L’ouverture è affidata a venti giovani danzatori, poi entrano in scena i professionisti: Alessandra Petitti, Bettina Neuhaus, Giacomo Calabrese, Piero Leccese, Ursula Sabatin. La performance Improvvi_dance è il frutto di un workshop, cui hanno partecipato i ballerini che hanno aderito al bando, lanciato dall’Associazione Dissonanzen.
Sulla scena con loro, OEOAS – Orchestra Elettroacustica Officina Arti Soniche, composta da Davide Maria Viola – violoncello, Marcello Vitale – chitarra elettrica, Paolo Montella – elettronica, Raffaele Barbato – percussioni, Sandra Milena Guida – flauto.
Lo spettacolo è in programma alla Sala Assoli di Napoli, in un’unica data, domenica 12 novembre 2023, alle ore 19.
Alessandra Petitti, lei è curatrice dell’evento con Giacomo Calabrese. Che cosa deve aspettarsi il pubblico?
“Si può scoprire soltanto in teatro, al momento. La direzione che può prendere la performance è imprevedibile. Non si sa da prima dove andrà la musica, che colore prenderà l’insieme di suono e movimento”.

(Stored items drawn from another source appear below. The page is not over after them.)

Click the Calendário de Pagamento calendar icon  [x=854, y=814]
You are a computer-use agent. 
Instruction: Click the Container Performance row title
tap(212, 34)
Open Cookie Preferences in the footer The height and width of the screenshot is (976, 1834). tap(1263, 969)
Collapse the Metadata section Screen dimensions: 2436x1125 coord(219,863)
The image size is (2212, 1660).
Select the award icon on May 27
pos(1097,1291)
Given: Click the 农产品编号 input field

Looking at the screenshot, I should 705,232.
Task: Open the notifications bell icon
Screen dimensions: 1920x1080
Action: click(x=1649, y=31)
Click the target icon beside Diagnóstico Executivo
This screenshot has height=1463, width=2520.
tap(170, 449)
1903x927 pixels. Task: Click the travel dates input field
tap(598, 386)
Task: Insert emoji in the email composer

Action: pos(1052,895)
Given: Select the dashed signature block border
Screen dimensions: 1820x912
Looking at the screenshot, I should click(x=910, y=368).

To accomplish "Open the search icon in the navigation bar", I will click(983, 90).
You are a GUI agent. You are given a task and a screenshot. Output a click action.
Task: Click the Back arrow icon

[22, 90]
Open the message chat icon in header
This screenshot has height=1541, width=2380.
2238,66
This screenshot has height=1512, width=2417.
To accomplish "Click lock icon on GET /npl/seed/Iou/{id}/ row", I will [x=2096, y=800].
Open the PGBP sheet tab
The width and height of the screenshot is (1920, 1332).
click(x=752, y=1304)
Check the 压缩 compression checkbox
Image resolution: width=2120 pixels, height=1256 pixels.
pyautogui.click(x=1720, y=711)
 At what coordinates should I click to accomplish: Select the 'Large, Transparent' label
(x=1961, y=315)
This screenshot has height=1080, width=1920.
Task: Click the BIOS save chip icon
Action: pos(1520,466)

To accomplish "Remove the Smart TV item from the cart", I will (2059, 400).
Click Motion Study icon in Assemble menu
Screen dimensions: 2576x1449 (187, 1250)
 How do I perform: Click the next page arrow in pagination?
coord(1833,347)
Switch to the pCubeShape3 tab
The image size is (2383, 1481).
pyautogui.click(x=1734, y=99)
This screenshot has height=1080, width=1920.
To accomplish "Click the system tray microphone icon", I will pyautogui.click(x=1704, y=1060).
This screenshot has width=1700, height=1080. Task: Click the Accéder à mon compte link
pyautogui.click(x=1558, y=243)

Parte prima la musica o la danza?
“Partono insieme. Può essere lanciata una nota e il danzatore risponde con il gesto o viceversa. Anche lo stop è parte della coreografia, non è assenza. E’ l’intreccio delle due arti che crea l’insieme. L’una si nutre dell’altra. La relazione non termina mai”.
Il rischio sembra grande.
“Beh, è un’eventualità costante, ma è un’eventualità alla quale si può sopperire con il mestiere, con l’esperienza, ma non credo sarà necessario. Bisogna mettersi in gioco, fare il vuoto dentro di sé per essere permeabili e accogliere l’altro. Sì, certo, è come camminare sul filo senza rete”.
Parlando di improvvisazione, si pensa subito al jazz. E’ un modo simile di esprimersi?
“Credo sia molto affine a una jam session, senza standard da seguire. E’ free, sempre. E’, appunto improvvidance, quindi anche l’errore si può trasformare in giusto, perciò è comunque autentico. Un po’ come la vita: non possiamo dare niente per scontato. E’ uno sforzo di umanità, di autenticità, del vivere qui ed ora”.
Vi accoglie la Sala Assoli, un luogo ricco di memorie, che si apre sempre al nuovo.
“E’ vero, è uno spazio molto bello, che noi useremo in ogni parte. Sarà completamente aperto, senza quinte, senza scene”.
Non c’è un tema, allora che cosa resta?
“Non si tratta di narrazione, perciò non c’è una storia predefinita, eppure si va creando proprio mentre si la si fa, con la musica e con il movimento. Partendo da un imput dell’artista”.
Dunque, ogni spettacolo è unico?
“Sì, proprio così. L’instant composition è un atto creativo consapevole. L’improvvisazione mette tutto in gioco, non ci sono certezze. Ma è anche un modo per verificare la propria tecnica, quanta resistenza si ha per questo lavoro. Quindi, il rischio riguarda anche la percezione che si ha di sè”.
Questa è anche l’occasione per festeggiare il trentennale di Dissonanzen. Che cosa è cambiato in questi anni nel vostro percorso?
“Siamo partiti nel 1993 con due rassegne, promuovendo incontri di filosofia e musica. Poi si è dato maggiore spazio alla composizione, avviando collaborazioni con grandi musicisti. Infine ci siamo aperti alla danza. Ciò che manca, però, è la possibilità di avere in scena anche l’ensemble musicale: è la via di comunicazione privilegiata. I motivi sono tanti, perché da noi ancora non c’è questa chance, ma io personalmente lavoro in questo senso”.
Che cosa si aspetta o si augura?
“Credo all’idea che si possano lasciare ai tanti giovani che vogliano intraprendere questa carriera, delle strutture in cui poter lavorare e crescere stando insieme. Mi piace passare il testimone. E’ un’eredità da trasmettere a chi verrà dopo di noi. Non bisogna mollare e insistere. Noi lo facciamo, affinché i talenti restino o tornino ad esprimersi qua”.